The kitchen scene of cooking coq sans vin, without allowing the hostages access to knives, is one of the funniest scenes:

Thibault, the French ambassador, one of the few among the hostages who knows how to cook, is manning the kitchen. He is trying to show the terrorists how to peel an aubergine but has forgotten that he is not allowed to handle knives. (Apologies for hte choppiness and lack of clarity in what follows: I’m skipping big chunks of text here in an effort to convey the flavour of the scene).

Thibault did not understand what he had done. He thought at first Beatriz [one of the captors] was angry that he had corrected the boy on his peeling, He thought the problem was with the eggplant, and so he laid the eggplant down first and then the knife. […]

‘Go ahead,’ Ishmael said, taking out his own gun and pointing it at the Ambassador. ‘I’ll shoot you, too, if I have to. Show me how to peel an eggplant, I’ve shot men over less than an eggplant.’ […]

What would Edith say when she heard he had been shot over an eggplant or turning on the television?
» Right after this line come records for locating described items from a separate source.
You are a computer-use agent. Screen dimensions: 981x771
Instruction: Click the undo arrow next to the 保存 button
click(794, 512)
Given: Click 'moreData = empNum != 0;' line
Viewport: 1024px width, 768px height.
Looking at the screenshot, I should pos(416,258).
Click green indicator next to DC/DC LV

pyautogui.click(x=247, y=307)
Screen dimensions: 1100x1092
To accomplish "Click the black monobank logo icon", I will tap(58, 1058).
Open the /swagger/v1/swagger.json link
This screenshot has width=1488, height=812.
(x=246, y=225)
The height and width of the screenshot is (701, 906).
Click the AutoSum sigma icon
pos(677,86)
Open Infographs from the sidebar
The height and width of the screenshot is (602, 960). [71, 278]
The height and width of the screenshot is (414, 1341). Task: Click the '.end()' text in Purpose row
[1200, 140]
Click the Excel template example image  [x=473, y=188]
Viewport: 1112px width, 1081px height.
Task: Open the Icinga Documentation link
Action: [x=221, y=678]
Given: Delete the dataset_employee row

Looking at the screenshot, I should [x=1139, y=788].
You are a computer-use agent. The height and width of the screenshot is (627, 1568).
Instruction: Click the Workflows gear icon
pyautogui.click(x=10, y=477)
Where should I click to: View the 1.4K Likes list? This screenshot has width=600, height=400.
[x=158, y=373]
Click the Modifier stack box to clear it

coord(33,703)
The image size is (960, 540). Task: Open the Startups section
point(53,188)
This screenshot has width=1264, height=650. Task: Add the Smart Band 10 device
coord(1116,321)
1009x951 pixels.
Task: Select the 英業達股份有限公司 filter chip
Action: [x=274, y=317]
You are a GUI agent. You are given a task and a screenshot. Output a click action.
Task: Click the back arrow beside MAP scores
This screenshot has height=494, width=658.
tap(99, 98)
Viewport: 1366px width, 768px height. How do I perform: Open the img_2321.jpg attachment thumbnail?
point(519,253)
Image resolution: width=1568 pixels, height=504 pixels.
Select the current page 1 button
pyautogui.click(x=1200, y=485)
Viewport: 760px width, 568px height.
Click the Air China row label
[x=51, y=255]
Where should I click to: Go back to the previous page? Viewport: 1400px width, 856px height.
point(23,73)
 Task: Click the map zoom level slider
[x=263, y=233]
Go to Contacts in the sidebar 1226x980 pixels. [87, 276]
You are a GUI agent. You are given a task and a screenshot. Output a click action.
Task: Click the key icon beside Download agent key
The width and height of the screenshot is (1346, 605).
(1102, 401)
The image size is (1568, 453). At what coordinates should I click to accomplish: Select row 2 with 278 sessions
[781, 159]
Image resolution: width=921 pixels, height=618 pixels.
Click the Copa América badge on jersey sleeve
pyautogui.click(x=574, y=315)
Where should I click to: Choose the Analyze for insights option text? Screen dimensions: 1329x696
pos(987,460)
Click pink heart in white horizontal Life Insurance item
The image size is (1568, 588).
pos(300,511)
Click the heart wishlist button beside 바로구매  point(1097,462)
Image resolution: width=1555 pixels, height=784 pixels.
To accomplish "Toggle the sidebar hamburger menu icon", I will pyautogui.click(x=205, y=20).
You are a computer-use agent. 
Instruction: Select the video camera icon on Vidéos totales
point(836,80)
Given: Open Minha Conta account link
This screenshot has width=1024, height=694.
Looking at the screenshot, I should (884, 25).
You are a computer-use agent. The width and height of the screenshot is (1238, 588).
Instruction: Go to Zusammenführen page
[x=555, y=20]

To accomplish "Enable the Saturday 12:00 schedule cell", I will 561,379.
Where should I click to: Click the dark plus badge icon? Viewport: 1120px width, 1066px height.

If he was going to die he had hoped for a little bit of honor in his death.

‘Well,’ Ruben said, wiping his face with a dishtowel. ‘Nothing around here is a small event.’ […]

‘No one is leaving! Dinner for fifty-eight, is that what they expect? I will not lose one pair of hands, even if the hands belong to the very valuable translator… May I inquire as to the state of the onions or will you threaten to shoot me?’ […]

‘Why does he get to cook the onions?’ Beatriz said. ‘They’re my onions. And I won’t wash the chickens because that does not involve a knife. I was only sent in here to work the knives.’

‘I will kill her,’ Thibault said in weary French.